I'm going to look at oil starved 5.3 tomorrow that's been all torn apart. Basically I'm just going for the block so I can get that out to a machine shop to bored oversize and have cam bearings installed. I'm going to build a engine so I know what I have. I'm done playing marketplace(ran when, guy said, seemed ok) roulette. It's a gen IV non AFM, non VVT engine out of a Colorado. I think I will use the vvt parts from the 6.2 to have that functionality, and I'll try to find a stock 5.3 truck cam in good used shape to put in it with new LS7 lifters.

I actually dragged home a parts truck with a supposedly rebuilt 5.3 with 10k miles on it a couple of weeks ago for so cheap I didn't care if the engine wasn't as good as I thought it would be.... and it wasn't.
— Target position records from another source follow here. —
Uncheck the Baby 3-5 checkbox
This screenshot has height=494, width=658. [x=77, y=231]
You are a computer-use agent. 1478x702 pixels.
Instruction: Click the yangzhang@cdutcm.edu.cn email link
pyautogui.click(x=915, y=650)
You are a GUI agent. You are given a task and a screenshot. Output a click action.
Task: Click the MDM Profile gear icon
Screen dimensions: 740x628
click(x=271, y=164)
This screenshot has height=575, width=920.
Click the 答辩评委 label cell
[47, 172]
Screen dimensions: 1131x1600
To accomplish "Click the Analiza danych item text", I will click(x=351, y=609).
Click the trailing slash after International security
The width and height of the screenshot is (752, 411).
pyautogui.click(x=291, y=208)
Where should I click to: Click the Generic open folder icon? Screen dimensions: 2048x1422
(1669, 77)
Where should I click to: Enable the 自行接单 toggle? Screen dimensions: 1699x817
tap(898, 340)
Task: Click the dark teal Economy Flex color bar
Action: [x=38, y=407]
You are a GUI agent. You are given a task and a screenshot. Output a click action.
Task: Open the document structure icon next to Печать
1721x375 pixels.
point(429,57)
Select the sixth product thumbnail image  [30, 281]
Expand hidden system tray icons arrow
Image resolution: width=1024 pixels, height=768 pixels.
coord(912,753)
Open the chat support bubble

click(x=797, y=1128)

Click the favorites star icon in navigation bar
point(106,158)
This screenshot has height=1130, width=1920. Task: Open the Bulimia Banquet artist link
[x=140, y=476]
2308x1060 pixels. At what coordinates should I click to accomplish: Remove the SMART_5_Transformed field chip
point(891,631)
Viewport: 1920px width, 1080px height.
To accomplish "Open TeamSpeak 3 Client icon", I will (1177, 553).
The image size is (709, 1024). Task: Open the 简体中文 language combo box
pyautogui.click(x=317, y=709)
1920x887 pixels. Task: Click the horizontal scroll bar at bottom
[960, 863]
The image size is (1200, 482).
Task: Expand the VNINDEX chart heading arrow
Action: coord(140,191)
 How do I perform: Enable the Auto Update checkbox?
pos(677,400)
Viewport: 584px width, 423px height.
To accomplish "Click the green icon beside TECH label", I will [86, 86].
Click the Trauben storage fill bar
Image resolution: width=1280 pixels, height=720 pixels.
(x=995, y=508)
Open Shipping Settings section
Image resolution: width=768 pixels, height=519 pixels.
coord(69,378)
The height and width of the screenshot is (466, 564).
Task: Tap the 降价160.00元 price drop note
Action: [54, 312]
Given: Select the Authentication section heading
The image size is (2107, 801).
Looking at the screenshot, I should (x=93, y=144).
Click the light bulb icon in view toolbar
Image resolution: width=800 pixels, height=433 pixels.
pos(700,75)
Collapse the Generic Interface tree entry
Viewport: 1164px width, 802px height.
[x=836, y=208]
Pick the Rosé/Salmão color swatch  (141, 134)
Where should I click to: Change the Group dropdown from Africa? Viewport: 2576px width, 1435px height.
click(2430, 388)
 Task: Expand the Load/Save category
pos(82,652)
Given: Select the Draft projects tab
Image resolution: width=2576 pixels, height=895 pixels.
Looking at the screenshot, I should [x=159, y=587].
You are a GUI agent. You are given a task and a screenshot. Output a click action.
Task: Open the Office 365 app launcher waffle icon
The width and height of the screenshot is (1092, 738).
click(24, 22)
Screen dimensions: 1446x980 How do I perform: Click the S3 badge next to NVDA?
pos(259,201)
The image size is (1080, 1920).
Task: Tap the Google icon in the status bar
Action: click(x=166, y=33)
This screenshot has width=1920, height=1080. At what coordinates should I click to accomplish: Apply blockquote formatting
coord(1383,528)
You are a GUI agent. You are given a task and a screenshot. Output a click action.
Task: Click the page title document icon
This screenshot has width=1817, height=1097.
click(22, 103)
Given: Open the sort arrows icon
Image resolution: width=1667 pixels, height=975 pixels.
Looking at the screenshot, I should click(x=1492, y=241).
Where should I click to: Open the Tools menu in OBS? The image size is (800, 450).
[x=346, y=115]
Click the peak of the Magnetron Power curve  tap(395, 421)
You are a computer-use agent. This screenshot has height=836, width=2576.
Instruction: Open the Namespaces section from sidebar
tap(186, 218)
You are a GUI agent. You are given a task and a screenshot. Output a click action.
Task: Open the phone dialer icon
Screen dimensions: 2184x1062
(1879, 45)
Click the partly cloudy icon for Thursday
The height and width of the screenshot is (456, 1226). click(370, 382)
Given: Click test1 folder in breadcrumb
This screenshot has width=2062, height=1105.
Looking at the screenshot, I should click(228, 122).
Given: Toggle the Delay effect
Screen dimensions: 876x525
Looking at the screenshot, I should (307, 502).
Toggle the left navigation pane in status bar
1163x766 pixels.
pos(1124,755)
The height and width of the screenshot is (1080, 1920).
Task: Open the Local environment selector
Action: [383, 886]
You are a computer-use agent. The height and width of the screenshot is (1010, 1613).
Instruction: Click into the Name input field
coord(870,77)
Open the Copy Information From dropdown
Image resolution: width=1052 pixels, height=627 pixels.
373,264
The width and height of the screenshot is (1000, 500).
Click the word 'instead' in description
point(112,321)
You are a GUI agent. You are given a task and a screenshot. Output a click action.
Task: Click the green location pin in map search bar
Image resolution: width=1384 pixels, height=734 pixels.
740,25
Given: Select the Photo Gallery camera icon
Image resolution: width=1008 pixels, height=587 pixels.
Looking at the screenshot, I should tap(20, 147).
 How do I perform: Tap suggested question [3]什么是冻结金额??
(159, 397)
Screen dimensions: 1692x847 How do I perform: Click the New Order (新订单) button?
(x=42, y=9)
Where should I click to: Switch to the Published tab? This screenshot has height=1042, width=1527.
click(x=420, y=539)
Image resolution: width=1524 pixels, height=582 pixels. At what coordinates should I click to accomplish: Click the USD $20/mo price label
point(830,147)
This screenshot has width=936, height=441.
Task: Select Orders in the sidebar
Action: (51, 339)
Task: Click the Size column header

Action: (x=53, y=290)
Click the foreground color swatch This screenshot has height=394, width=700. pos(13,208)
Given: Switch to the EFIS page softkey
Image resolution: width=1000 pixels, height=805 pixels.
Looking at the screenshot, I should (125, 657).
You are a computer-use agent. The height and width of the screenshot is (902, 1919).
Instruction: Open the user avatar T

This time #1 had scoring from before the rebuild and it was leaking down 22%. It also appears he didn't have new valve seals put in as the cylinders were all carboned up to the point it looked like it had 300k on it and oil was creeping in from the valves. I was just going to put new valve seals in and run it, but after getting his "break in oil" out of it(i noticed motor honey on the oil cap and that was his excuse), the engine makes intermittent engine noise. I'm going to throw valve seals on and put that engine and trans in my old jeep which stays local for weekend drives.
Bummer this happened. All I can do is say what I know I would do in your shoes. I'd find a low mileage L96 out of an HD pickup and drop it in. It's literally a drop-in replacement and it has an iron block. It'll start right up on the L92's tune, and you can have a final tune done by Blackbear.